- Manager/Scout/Executive
- Stats at Baseball Reference

Teams
- As coach Worcester Academy (1963–1966); University of Maine (1967–1968); Brown University (1969–1971); Eckerd College (1972–1977); Paintsville Yankees (1979); Oneonta Yankees (1983–1984); As executive New York Yankees (1980–1982, 1991–1996); Tampa Bay Devil Rays (1998–2001); Toronto Blue Jays (2003); New York Mets (2004–2005); New York Yankees (2008–2009); Pittsburgh Pirates (2012–present);

= Bill Livesey =

American baseball manager and executive

William Livesey is an American professional baseball manager, scout, and front-office executive. He is a special adviser to the general manager of the Pittsburgh Pirates.

==Career==
A native of Brewster, Massachusetts, Livesey was a baseball, basketball, and soccer player at Orleans High School, where he graduated in 1958. He attended the University of Maine and played college baseball for the Maine Black Bears, graduating in 1962. While being a student at Maine, Livesey played several summers with the Dennis Clippers of the Cape Cod Baseball League (CCBL).

After college, Livesey taught and coached at Worcester Academy for four years, then took an assistant coaching job at his alma mater, Maine, under head coach Jack Butterfield, where he remained for two seasons. Livesey was head coach at Brown University from 1969 to 1971, Eckerd College from 1972 to 1977, and managed the Paintsville Yankees in 1979.

During the summers of 1965 to 1972, Livesey also managed the CCBL's Falmouth Commodores. In his eight seasons with Falmouth, Livesey won five league championships, including four consecutive from 1968–1971. At Falmouth, he managed several future major leaguers, including Bill Almon, Mike Flanagan, and Paul Mitchell. Livesey returned to the CCBL to manage the Wareham Gatemen in 1976 and 1977, winning another CCBL title in 1976 with a team featuring future big-leaguer Joe Lefebvre. In 2002, Livesey was inducted into the CCBL Hall of Fame.

Livesey was the Yankees' director of player development from 1980 to 1982. He then managed the Oneonta Yankees in 1983–1984. He served as the Yankees' scouting director from 1991 to 1996, where he was instrumental in assembling the "Core Four" that led New York to multiple World Series championships.

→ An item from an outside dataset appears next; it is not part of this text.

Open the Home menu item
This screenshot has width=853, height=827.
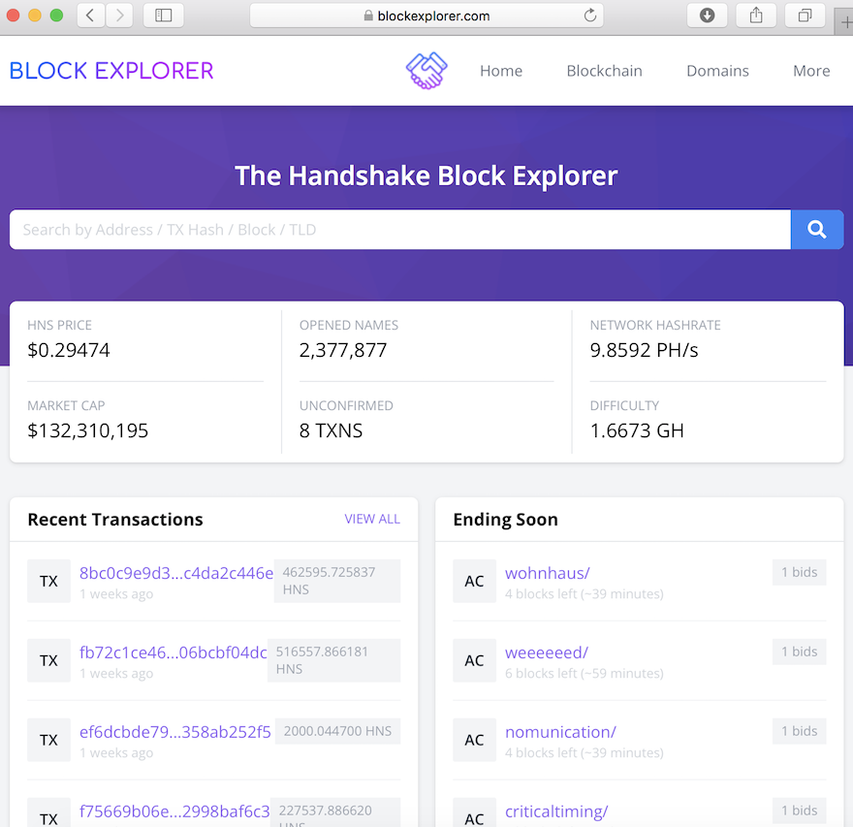coord(501,71)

Livesey moved to the Tampa Bay Devil Rays as director of player development in 1998 and special assistant to the GM from 1999 to 2001. He held the latter position with the Toronto Blue Jays in 2003 and the New York Mets from 2004 to 2005. Livesey returned to the Yankees organization as a scout. After the 2012 season, the Pittsburgh Pirates hired Livesey as a special adviser to general manager Neal Huntington.

Livesey was inducted into the University of Maine Sports Hall of Fame in 2018, and the Eckerd College Athletics Hall of Fame in 2019.

==Personal life==
Livesey has two sons; Jeff, a major league coach, and Steve, who has been with the Tampa Bay Rays since their inception currently serving as the Hitting Coordinator.